# [本文の抜粋]

......

感染対策情報レター

水痘と麻疹

はじめに

水痘と麻疹(麻しん)は頻繁にヒトからヒトへ伝播する感染症であり、多くの場合は小児期に感染し、その多くは軽度な短期間の発症を経て自然治癒する市井感染症です。治癒後、水痘は持続的に潜伏感染し、しばしば帯状疱疹として回帰発症しますが、麻疹は、ほとんどすべての場合、終生免疫をもたらします。これらの感染症は、妊婦と胎児、新生児、白血病患者、移植患者、HIV患者などのハイリスク者、および一般成人で重大な感染症へと発展することがあります。 2003年11月5日の感染症予防法改正後、水痘と麻しんは五類感染症(定点把握)に分類されています。初感染またはワクチン接種により水痘や麻疹に対する抗体を獲得していない人々は、小児だけでなく医療従事者を含む成人にも広く散在し、すべての医療機関において病院感染対策上の注意が必要です。

水痘

水痘(水ぼうそう)はVaricella-Zoster virus(水痘・帯状疱疹ウイルス)を病因とする感染症です。水痘・帯状疱疹ウイルスはヘルペスウイルス科αヘルペス亜科に属するDNA型ウイルスで、エンベロープを有します。自然界ではヒトを唯一の宿主とし、抗体陰性のヒト、主に小児に初感染し水痘を起こします。水痘の潜伏期間は約2週間(8日~21 日)で、発熱、全身倦怠感、発疹を発症します。発疹は体幹、顔、四肢に出現し、しばしば口腔や気道粘膜にも出現し、紅斑、丘疹、水疱の段階を経て痂皮となります。倦怠感、そう痒感を伴い38度前後の発熱が2~3日続きます1) 2)

水痘は小児においておおむね軽症ですが、HIV患者や一般成人において水痘が肺炎に至るなど重症化する場合があります。妊娠第1~2期妊婦が感染した場合、胎児に先天性水痘症候群をもたらすことがあり、出産5日前~出産2日後に妊婦が水痘を発症した場合には新生児の水痘が重症となることがあります2) 3)

......

# [取り組む課題]
(A) 水痘と麻疹の文章によると、水痘の潜伏期間はどのくらいですか。
(B) 水痘と麻疹の文章を、最後の文の続きから書き進めてください。

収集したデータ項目
......

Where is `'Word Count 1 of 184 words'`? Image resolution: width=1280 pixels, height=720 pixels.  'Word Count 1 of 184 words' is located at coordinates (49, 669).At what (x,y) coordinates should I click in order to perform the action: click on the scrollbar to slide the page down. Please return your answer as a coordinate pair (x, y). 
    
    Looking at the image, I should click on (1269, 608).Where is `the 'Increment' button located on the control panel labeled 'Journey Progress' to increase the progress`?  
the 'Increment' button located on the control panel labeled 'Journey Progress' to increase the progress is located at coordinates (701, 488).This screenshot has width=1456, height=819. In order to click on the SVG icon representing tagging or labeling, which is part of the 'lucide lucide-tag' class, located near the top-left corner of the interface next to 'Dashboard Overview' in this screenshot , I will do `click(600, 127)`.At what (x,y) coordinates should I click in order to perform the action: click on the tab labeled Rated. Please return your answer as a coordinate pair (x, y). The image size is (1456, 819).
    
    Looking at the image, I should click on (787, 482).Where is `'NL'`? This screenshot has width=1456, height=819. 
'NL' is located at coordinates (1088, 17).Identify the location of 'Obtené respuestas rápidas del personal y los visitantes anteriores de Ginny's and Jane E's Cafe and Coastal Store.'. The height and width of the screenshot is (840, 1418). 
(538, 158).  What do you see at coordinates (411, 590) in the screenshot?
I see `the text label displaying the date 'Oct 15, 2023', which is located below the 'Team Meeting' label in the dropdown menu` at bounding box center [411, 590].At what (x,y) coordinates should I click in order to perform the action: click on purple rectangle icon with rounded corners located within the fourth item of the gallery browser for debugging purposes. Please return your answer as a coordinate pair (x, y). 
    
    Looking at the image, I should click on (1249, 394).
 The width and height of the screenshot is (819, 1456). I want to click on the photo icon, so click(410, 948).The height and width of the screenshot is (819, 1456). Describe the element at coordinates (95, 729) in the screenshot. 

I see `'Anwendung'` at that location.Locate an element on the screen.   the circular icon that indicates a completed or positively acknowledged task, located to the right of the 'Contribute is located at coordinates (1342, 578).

......

# [課題ごとの結果]
(A) 約2週間(8日~21日)です。

(B)
水痘・帯状疱疹ウイルスは、初感染で水痘を起こした後、知覚神経節に持続的に潜伏感染します。既感染者は、抗体を終生保有し水痘を再発症することはありませんが、免疫力の低下や加齢などの要因により、しばしば末梢神経節に沿って帯状疱疹を回帰発症します。とくに白血病患者や移植患者などで免疫が著しく低下している場合にはウイルス血症を起こし重症化します2) 4) 5)

水痘・帯状疱疹ウイルスは伝播力が強く、ヒトからヒトへ接触感染および空気感染し、病院内における伝播も数多く報告されています。水痘症例は発疹出現の1~2日前から他者への感染性を持つようになり、約5日間感染性を保ちます2) 6)。水痘と診断されたときには、既に周囲にウイルスを拡散している可能性が高く、問題となります。

水痘予防のための弱毒生ワクチンが世界的に広く使用されていますが、日本においては制度化されていないため任意接種となっています。米国では小児に対する接種が制度的に推進され、また医療従事者に対する接種も強く勧告されています7) 8)

麻疹

麻疹(はしか)はMeasles virus (またはRubeola virus:麻疹ウイルス)を病因とする感染症です。麻疹ウイルスはパラミクソウイルス科モリビルウイルス属に属するRNA型ウイルスで、エンベロープを有します。水痘と同様に自然界ではヒトを唯一の宿主とし、1歳代で感染することが最も多く、通常春から夏にかけて流行します。麻疹の潜伏期間は10 日~12日間で、その後前駆期(カタル期)として38度前後の熱、咳嗽、鼻漏、くしゃみなどの上気道症状と結膜炎症状を2~4日間発症し、カタル期後 2~4日で発疹が顔面、体幹部、四肢に出現し、前後して高熱も再発します。発疹出現前後の口腔内には白色小斑点(Koplik斑)がみられます。発疹出現後4日で解熱し回復します1) 9)

麻疹は小児において多くの場合、軽症ですが、細菌性肺炎や脳炎などの合併症などを引き起こし死因となることもあり、発展途上国では毎年多数の死者を出しています10)。日本における死亡数は過去50年間で激減しましたが、近年でも毎年20例前後が報告されています11)。また、成人や移植患者が麻疹に罹患した場合には重症化する傾向があります。麻疹に一度罹患すると終生免疫を獲得しますが、ごくまれに持続感染し、遅発性感染症として亜急性硬化性全脳炎をもたらすこともあります1) 9)

麻疹ウイルスは伝播力がきわめて強く、ヒトからヒトへ飛沫感染および空気感染し、病院内における伝播も数多く報告されています。また発症率も高く、抗体陰性のヒトが曝露を受けるとほぼ100%発症します。麻疹ウイルスはカタル期において涙液、唾液中に大量に排出され、主にこれらの飛沫が気道粘膜へ達することにより伝播が成立すると考えられますが、空気感染もしばしば報告されています12) 13)。麻疹と診断されたときには、既に周囲にウイルスを拡散している可能性が高く、問題となります。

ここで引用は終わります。